** Supplied information **
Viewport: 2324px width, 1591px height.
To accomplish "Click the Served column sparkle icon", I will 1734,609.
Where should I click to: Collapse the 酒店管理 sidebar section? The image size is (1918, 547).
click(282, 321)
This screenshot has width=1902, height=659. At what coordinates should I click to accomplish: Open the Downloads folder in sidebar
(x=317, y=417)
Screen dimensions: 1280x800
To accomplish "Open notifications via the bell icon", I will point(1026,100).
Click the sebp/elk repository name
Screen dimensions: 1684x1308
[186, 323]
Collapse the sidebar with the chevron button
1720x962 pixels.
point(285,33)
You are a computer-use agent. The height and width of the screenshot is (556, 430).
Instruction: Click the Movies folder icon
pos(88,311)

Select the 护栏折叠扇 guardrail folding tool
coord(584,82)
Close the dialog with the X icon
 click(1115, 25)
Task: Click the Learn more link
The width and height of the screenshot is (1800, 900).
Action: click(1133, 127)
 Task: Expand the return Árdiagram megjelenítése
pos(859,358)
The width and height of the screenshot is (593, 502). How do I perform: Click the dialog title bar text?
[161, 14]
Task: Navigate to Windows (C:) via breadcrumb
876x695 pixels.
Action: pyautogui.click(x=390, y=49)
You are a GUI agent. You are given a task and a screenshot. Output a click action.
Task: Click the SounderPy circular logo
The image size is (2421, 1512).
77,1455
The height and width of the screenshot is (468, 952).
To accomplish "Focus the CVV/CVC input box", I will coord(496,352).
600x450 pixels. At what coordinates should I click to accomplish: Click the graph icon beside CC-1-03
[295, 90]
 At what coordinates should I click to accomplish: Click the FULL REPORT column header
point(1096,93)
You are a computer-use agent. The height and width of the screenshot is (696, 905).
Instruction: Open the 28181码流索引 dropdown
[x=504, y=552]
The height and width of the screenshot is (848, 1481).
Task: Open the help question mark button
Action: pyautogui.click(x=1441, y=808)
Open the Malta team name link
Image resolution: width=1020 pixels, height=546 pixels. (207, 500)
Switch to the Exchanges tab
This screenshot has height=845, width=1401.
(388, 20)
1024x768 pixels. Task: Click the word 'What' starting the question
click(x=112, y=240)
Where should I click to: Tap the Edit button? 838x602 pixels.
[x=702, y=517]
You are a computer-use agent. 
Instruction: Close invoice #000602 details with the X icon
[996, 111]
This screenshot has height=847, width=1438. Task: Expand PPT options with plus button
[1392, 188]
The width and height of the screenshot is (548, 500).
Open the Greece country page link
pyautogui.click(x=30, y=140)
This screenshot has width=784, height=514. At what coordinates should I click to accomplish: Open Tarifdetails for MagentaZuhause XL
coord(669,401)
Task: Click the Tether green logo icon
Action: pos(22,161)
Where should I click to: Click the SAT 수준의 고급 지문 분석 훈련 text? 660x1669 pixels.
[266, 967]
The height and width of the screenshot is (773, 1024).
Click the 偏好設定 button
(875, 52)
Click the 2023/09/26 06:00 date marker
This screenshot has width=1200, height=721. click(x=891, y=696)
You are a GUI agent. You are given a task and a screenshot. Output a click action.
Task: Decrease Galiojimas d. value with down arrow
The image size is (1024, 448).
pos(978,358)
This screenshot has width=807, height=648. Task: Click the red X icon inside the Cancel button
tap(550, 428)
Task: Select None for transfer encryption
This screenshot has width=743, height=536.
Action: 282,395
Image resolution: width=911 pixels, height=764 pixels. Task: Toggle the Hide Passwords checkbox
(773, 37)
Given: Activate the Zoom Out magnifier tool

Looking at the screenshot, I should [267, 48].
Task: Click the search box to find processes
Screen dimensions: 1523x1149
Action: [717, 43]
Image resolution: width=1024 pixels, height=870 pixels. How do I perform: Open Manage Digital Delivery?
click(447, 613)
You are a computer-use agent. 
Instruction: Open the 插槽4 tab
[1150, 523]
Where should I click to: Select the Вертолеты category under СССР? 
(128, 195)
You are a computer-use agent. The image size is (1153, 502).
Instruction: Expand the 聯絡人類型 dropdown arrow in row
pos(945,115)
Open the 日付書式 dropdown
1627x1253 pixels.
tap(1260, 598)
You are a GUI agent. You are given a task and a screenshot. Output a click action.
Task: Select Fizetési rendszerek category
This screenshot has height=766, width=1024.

** Required action **
Show all lines in the preceding material that have "will" in them.

** Answer space **
To accomplish "Click the Served column sparkle icon", I will 1734,609.
To accomplish "Open notifications via the bell icon", I will point(1026,100).
To accomplish "Focus the CVV/CVC input box", I will coord(496,352).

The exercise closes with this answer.